工作項目 1 –
從油砂開發的原文段落中摘錄一段文字,自“然而,石油對于經濟發展的直接”起,一直到“目上的并購以及其他投資行為。”為止。
工作項目 2 –
根據油砂開發的原文段落回答下列問題:
(a) 丹·沃尼洛韋茲是哪家機構的研究人員?
(b) 中國金融集團在加拿大油砂投資的數據來自哪個機構?
(c) 這些金融集團以哪家銀行為首?

并非沒有人看到這類似“月球表面”的景象。加拿大的一家智囊機構彭比納合理發展研究所(Pembina Institute for Appropriate Development)的研究人員丹·沃尼洛韋茲(Dan Woynillowicz)在談到阿爾伯塔省的油砂開發時不無擔憂地說: “遲早有一個時間點,會出現傾斜點,(油砂開采的危害)對周邊地區的居民和物種產生不可逆轉的影響。”
然而,石油對于經濟發展的直接作用,讓這些創傷被選擇性無視。中國也在近年來加入了在阿爾伯塔省的油砂開發。來自加拿大和諧基金會(Harmony Foundation)的數據表明,以中國工商銀行為首的一些金融集團,在加拿大的油砂投資已經合計超過了460億美元——這還不包括中石油、中石化以及中海油在相關項目上的并購以及其他投資行為。

提供資料 –
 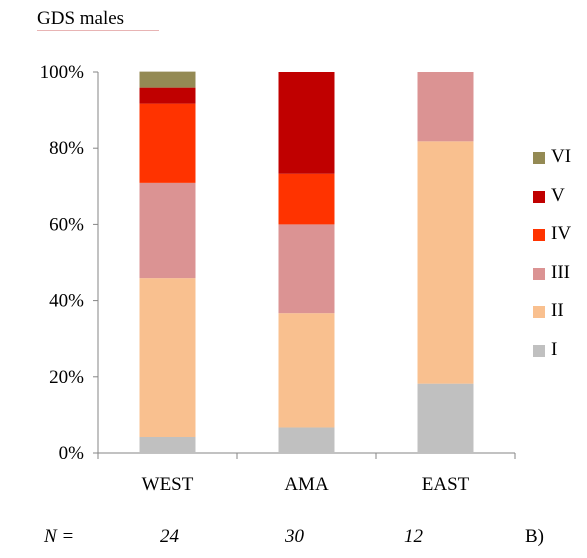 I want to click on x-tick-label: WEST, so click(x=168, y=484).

==

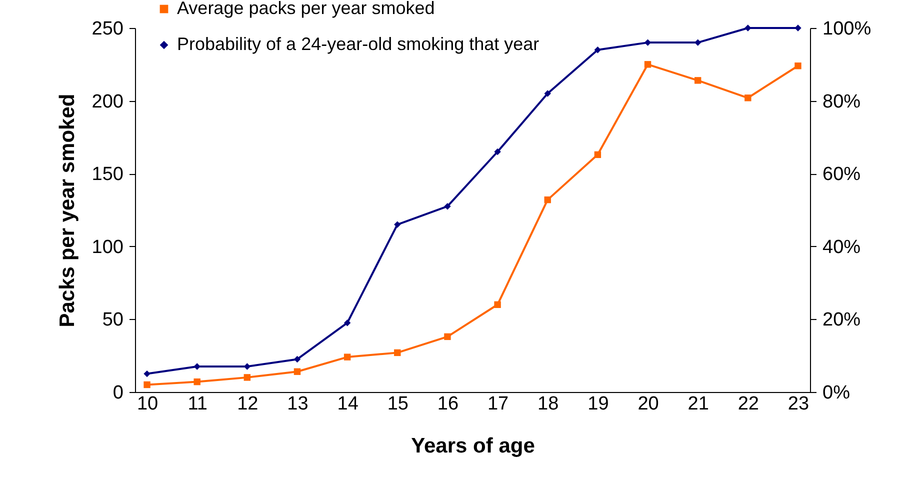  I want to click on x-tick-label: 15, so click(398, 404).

==

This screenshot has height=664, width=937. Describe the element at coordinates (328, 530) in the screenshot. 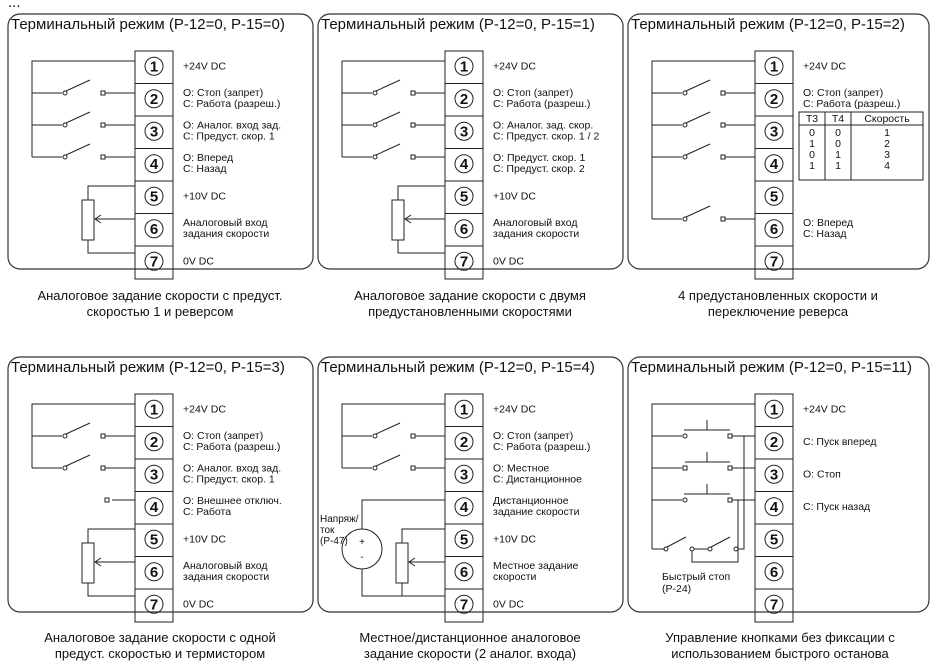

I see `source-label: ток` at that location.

作答區 1 –
然而,石油對于經濟發展的直接作用,讓這些創傷被選擇性無視。中國也在近年來加入了在阿爾伯塔省的油砂開發。來自加拿大和諧基金會(Harmony Foundation)的數據表明,以中國工商銀行為首的一些金融集團,在加拿大的油砂投資已經合計超過了460億美元——這還不包括中石油、中石化以及中海油在相關項目上的并購以及其他投資行為。

作答區 2 –
(a) 彭比納合理發展研究所(Pembina Institute for Appropriate Development)。
(b) 加拿大和諧基金會(Harmony Foundation)。
(c) 中國工商銀行。